A set of load curves at 10-minute intervals (for customers >36 kVA) or 30-minute intervals (for customers <=36 kVA), recorded using the smart metering infrastructure, were available for the study. For customers <=36 kVA, these load curves can only be legally collected by the Network Operator under specific exemptions, and were therefore only available for approximately 10% of customers and for a duration of about one year. This constraint mandated using this data only for the training phase, excluding the prediction phase.
Roseau Technologies carried out the following work:
- Identify, collect, and consolidate the various available input data (load curves, but also mapping data, SCADA data, etc.).

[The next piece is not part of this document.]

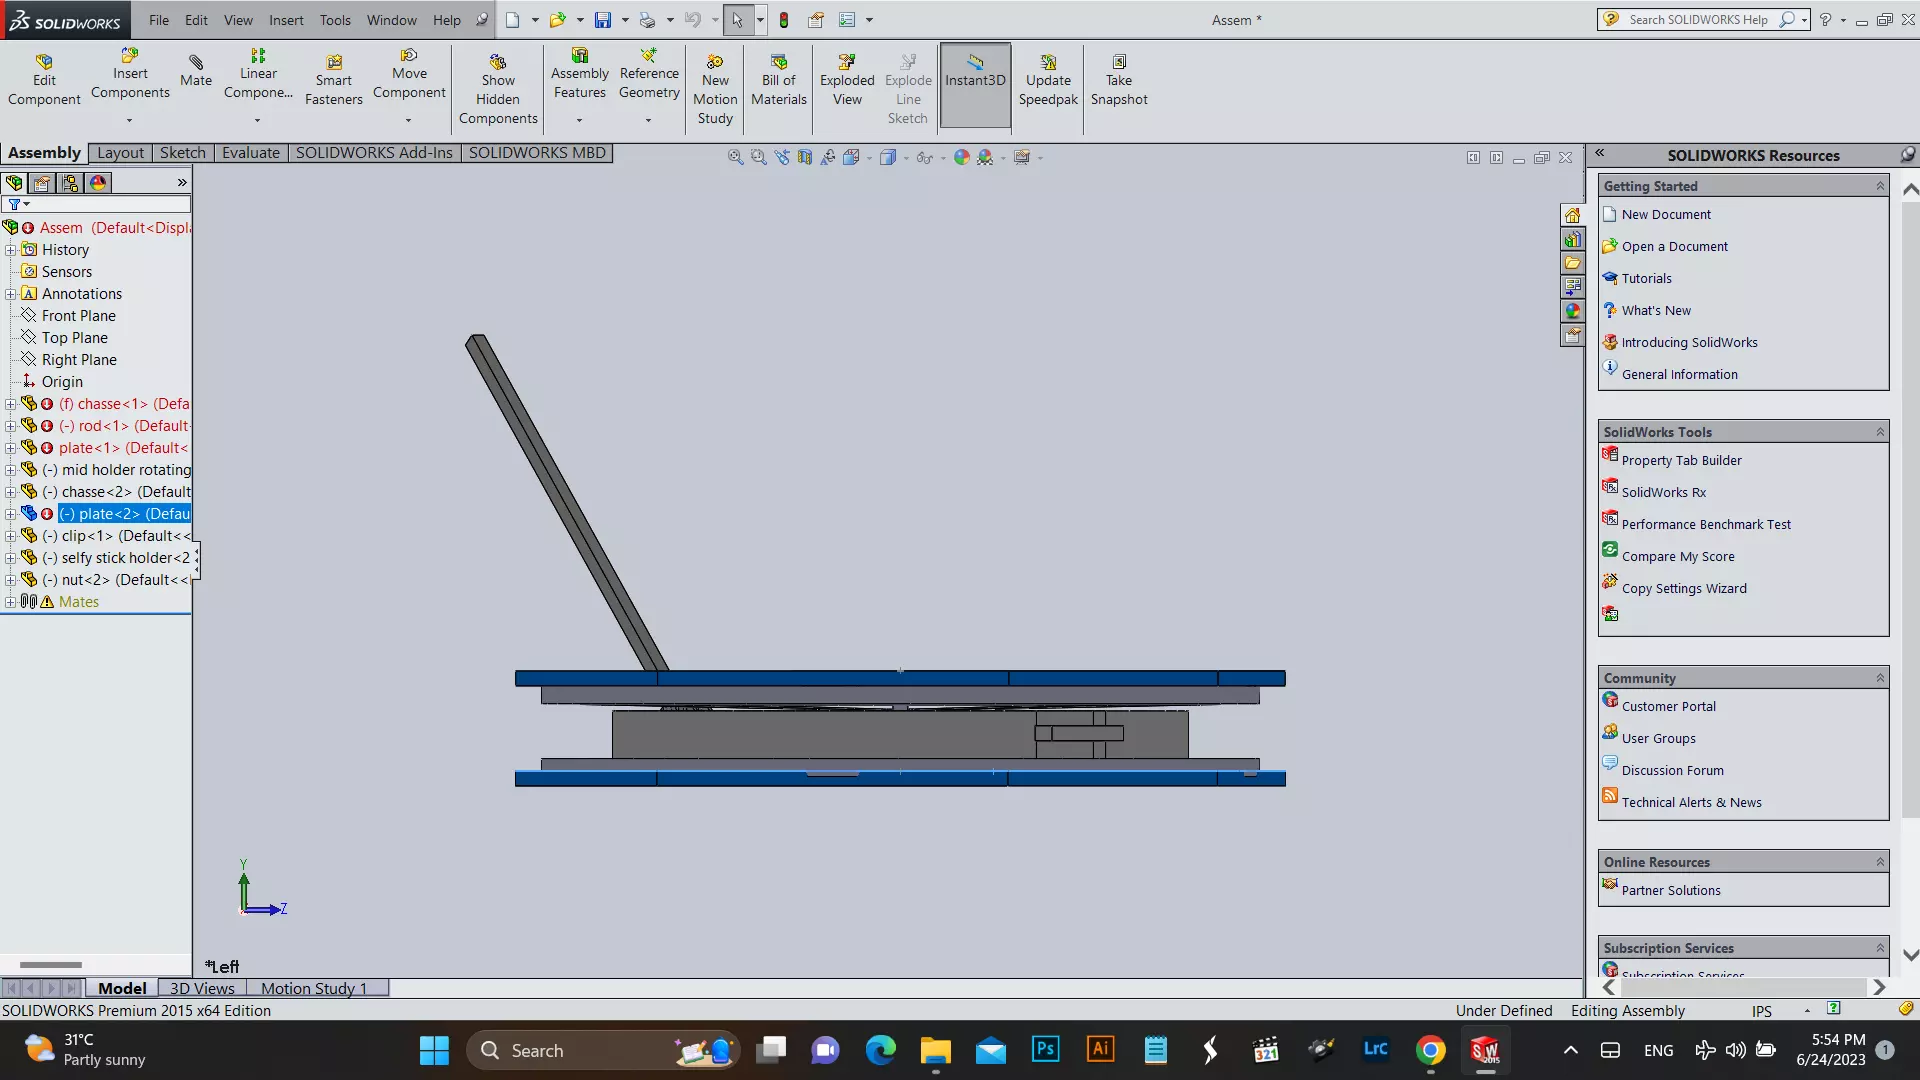This screenshot has height=1080, width=1920.
Task: Click the Edit Appearance color sphere icon
Action: click(x=961, y=157)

- Define and evaluate different prediction methods, and propose to GreenAlp a selection of two methods chosen for their simplicity and prediction performance.
- Calculate the new values of the diversity factors, adjusted based on the extract of load curves, replacing the standard coefficients previously used by GreenAlp.
- Similarly, calculate the numerical parameters of the improved prediction method through learning.
- Evaluate the prediction performance of each of the two methods.
- Finally, provide an improved estimation of the load factor for all public distribution transformers in the city of Grenoble.
Impact
The project immediately enabled GreenAlp to detect several potentially overloaded MV/LV transformers. These transformers were then equipped with mobile measurement devices to confirm the diagnosis and, if necessary, consider a corrective action such as transformer reassignment. The project also helped identify some lightly loaded transformers and reallocate them to high-load areas. Finally, it led GreenAlp to update the calculation method used in its network sizing software.
Publications
This work was the subject of a scientific publication, presented at the CIRED 2025 conference.